(Dataset entries)
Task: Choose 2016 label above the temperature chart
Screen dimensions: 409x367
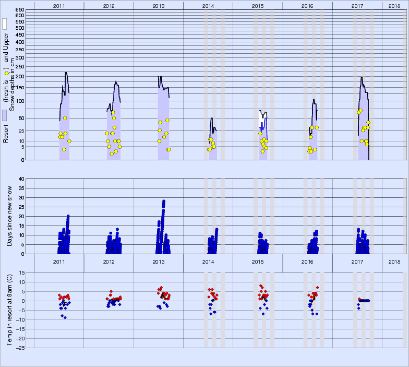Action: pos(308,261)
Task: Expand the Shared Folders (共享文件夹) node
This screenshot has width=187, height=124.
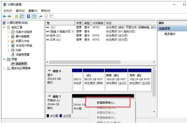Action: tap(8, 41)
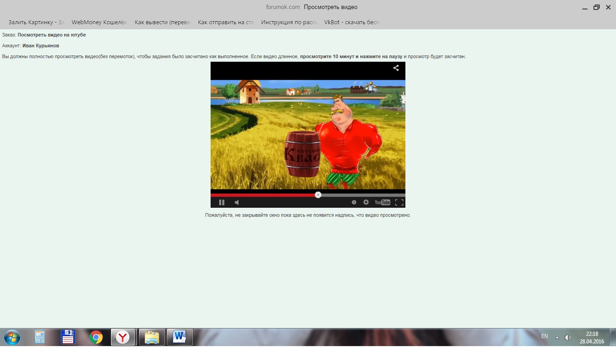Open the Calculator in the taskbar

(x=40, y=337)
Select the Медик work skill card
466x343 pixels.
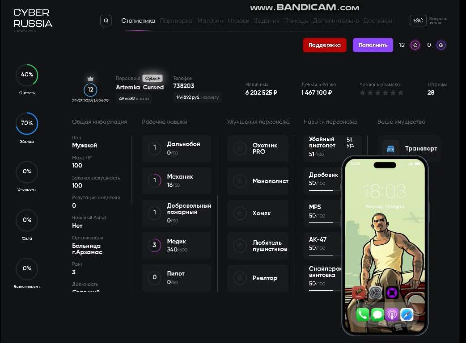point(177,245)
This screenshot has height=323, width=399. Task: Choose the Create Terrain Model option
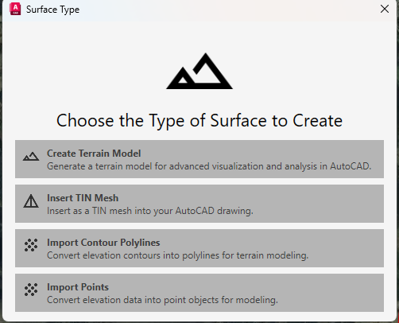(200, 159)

### Your assignment:
The lines to repeat start at the one holding "This screenshot has width=187, height=124." and run through the last line of the records above; write them out exactly, both ends included, but not the pictures.

### Written response:
This screenshot has width=187, height=124.
Action: tap(8, 41)
Open the Calculator in the taskbar

(x=40, y=337)
Select the Медик work skill card
466x343 pixels.
point(177,245)
This screenshot has height=323, width=399. Task: Choose the Create Terrain Model option
(200, 159)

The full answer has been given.